* **WHAT NEEDS TO BE DONE**
The records that follow are to be printed exactly, with no images.
[PROVIDED MATERIAL]
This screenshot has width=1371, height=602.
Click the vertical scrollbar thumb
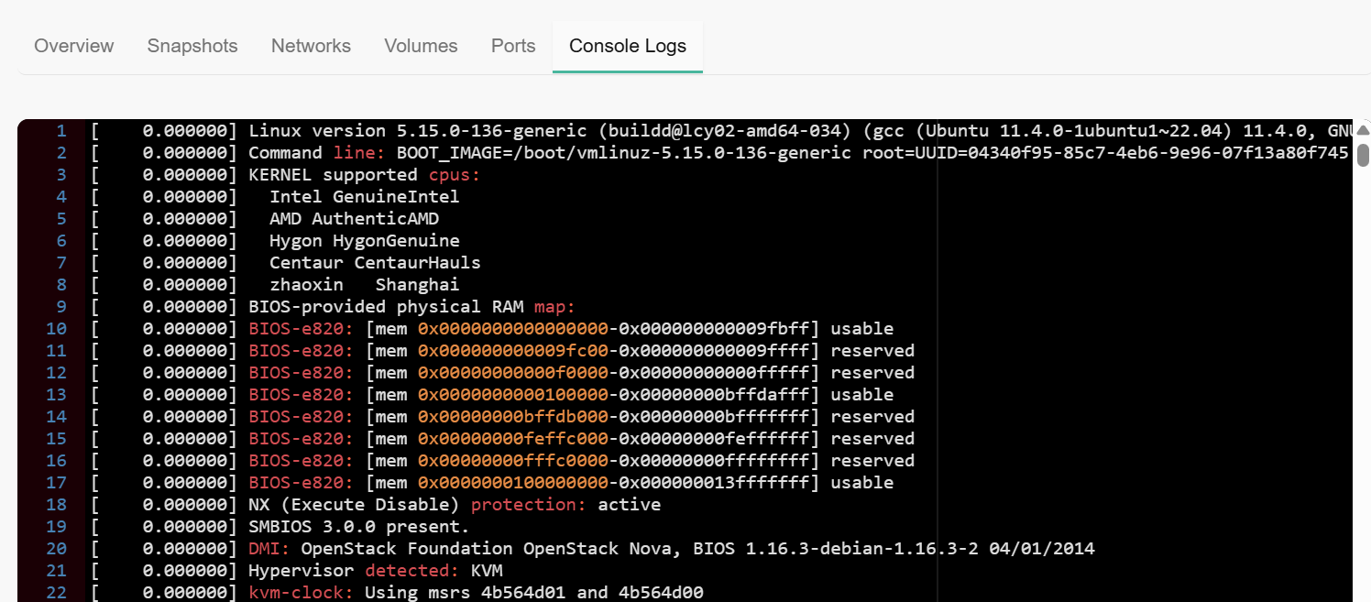click(1363, 154)
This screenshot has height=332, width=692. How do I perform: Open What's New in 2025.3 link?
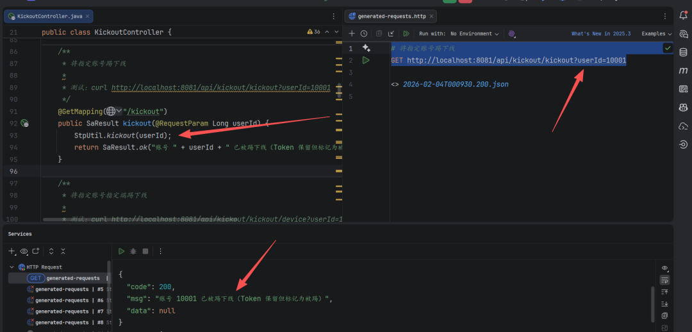(x=600, y=33)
[/PROVIDED MATERIAL]
* **SOLUTION TO THIS TASK**
This screenshot has width=1371, height=602.
Click the vertical scrollbar thumb
click(1363, 154)
This screenshot has height=332, width=692. How do I perform: Open What's New in 2025.3 link?
(x=600, y=33)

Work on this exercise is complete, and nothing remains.